Collected data:
Start of Block
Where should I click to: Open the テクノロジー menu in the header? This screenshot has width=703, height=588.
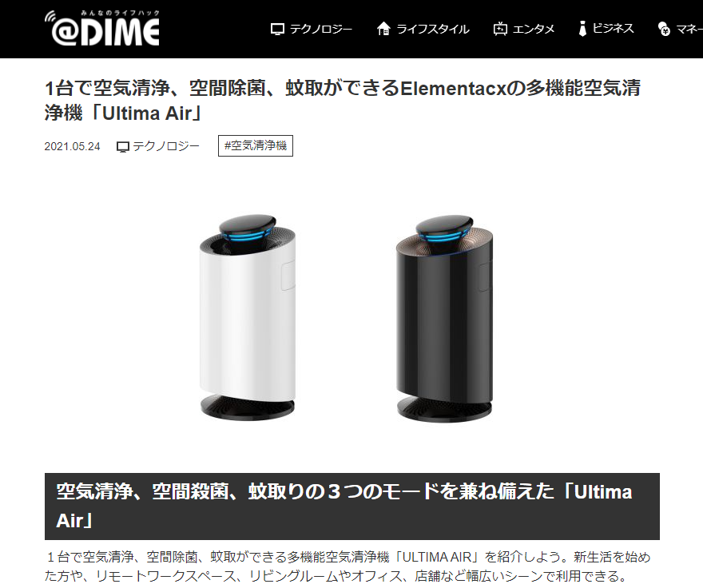(312, 29)
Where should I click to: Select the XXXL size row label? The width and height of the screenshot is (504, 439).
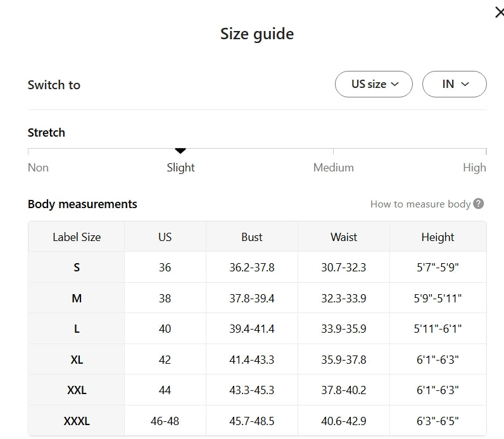click(77, 421)
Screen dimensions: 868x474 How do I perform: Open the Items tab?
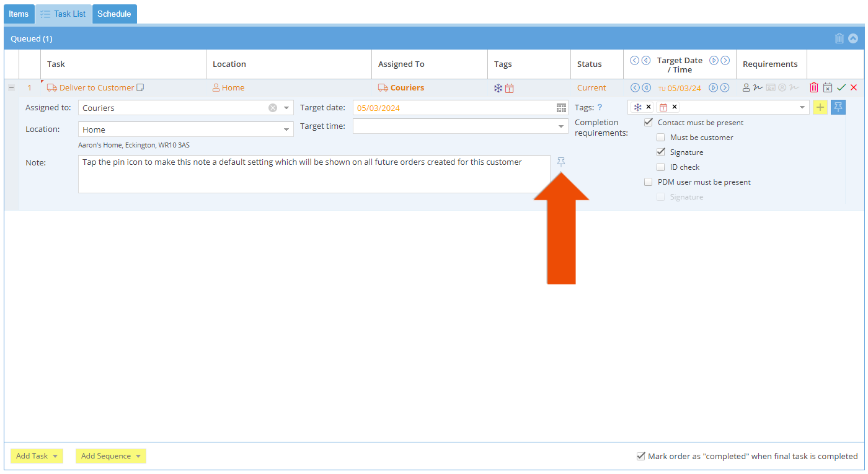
End of Block
**Problem**: Without the pictures, retype exactly the lines from the one that holds "Where should I click to: Select" to the last line of the data above, both of them included.

**Answer to this exercise**:
Where should I click to: Select the XXXL size row label? The width and height of the screenshot is (504, 439).
click(77, 421)
Screen dimensions: 868x474 How do I perform: Open the Items tab?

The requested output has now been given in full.